Die untrennbare Verknüpfung von sozialer und ökologischer Krise durchzieht die gesamte Enzyklika und wird an vielen konkreten Beispielen verdeutlicht: „Es gibt nicht zwei Krisen nebeneinander, einer der Umwelt und eine der Gesellschaft, sondern eine einzige und komplexe sozio-ökologische Krise“ (LS 139). Von daher ist es nicht angemessen, die Enzyklika „Laudato Si‘“ auf eine „Umwelt‐“ oder „Klimaenzyklika“ zu reduzieren. Franziskus legt damit vielmehr einen bemerkenswerten und umfassend begründeten Kompass für eine menschen- und umweltgerechte Entwicklungsagenda vor.
Der Zeitpunkt der Veröffentlichung dürfte kein Zufall sein, denn kurz nach dem G7-Gipfel 2015 in Elmau, wenige Monate vor der Weltklimakonferenz im Dezember 2015 in Paris und – vielleicht noch wichtiger – vor dem Gipfel der Staats- und Regierungschefs bei den Vereinten Nationen in New York Ende September 2015, wo die Staatengemeinschaft einen umfassenden Katalog von Zielen („Sustainable Development Goals“) für eine nachhaltige Entwicklung bis 2030 verabschieden sollte, ging es Papst Franziskus darum, „in Bezug auf unser gemeinsames Haus in besonderer Weise mit allen ins Gespräch kommen“ (LS 3).

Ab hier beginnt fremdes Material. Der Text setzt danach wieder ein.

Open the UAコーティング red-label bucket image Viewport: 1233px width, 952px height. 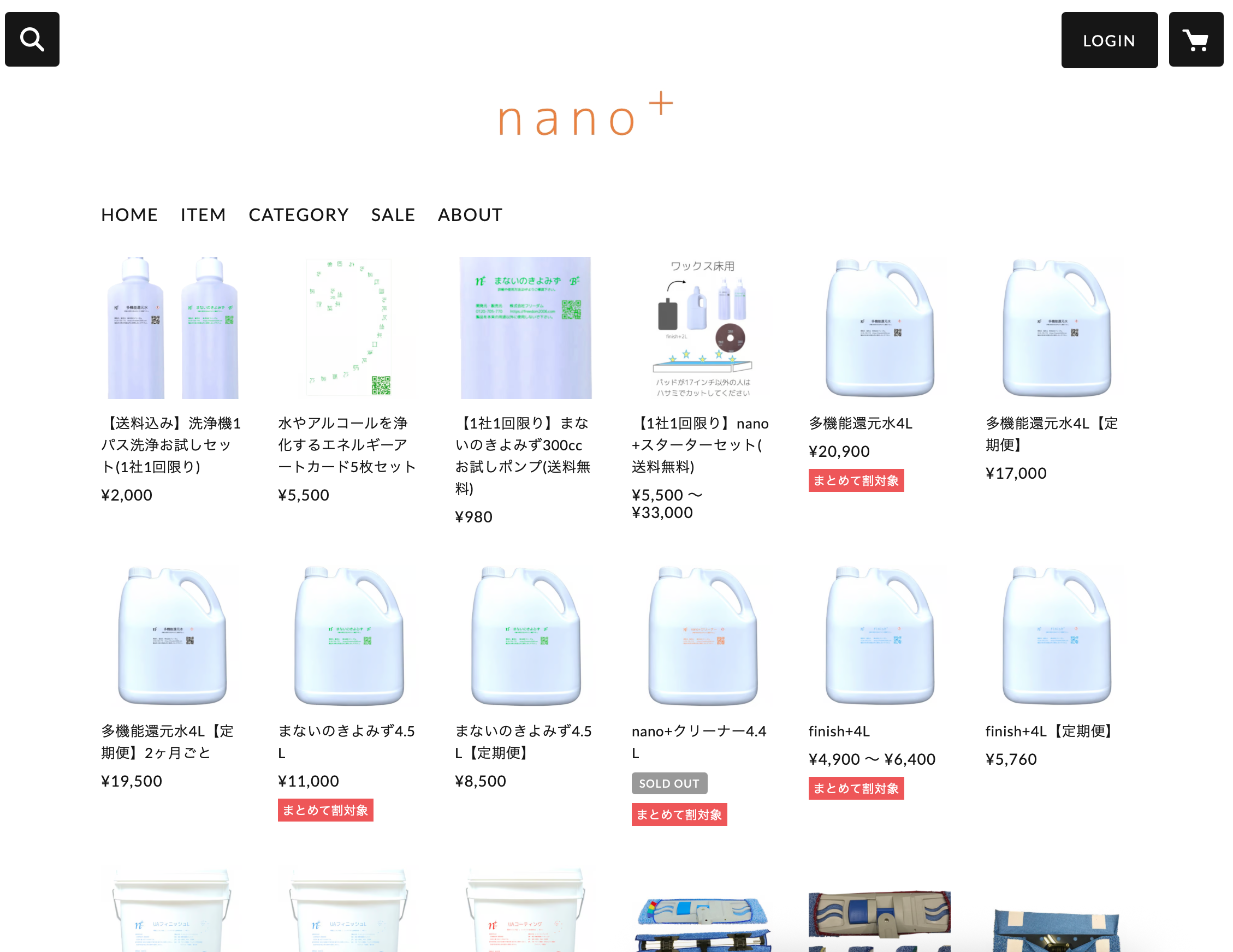(x=526, y=909)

These 3: Die Enzyklika demaskiert die Klimaskeptiker in ihren verschiedenen Varianten als Ausdruck verschleierter Macht- und Partikularinteressen

Der Papst fordert dazu auf, „die besten Ergebnisse des heutigen Stands der wissenschaftlichen Forschung zu übernehmen, uns davon zutiefst anrühren zu lassen und dem dann folgenden ethischen und geistlichen Weg eine Basis der Konkretheit zu verleihen“ (LS 15). Er lässt damit keinen Zweifel an der Validität der wissenschaftlichen Erkenntnisse, die mit sehr hoher Sicherheit davon ausgehen, dass der Klimawandel menschengemacht und zu großen Teilen auf den starken und noch immer kaum begrenzten Anstieg der Treibhausgasemissionen seit der Industrialisierung zurückzuführen ist.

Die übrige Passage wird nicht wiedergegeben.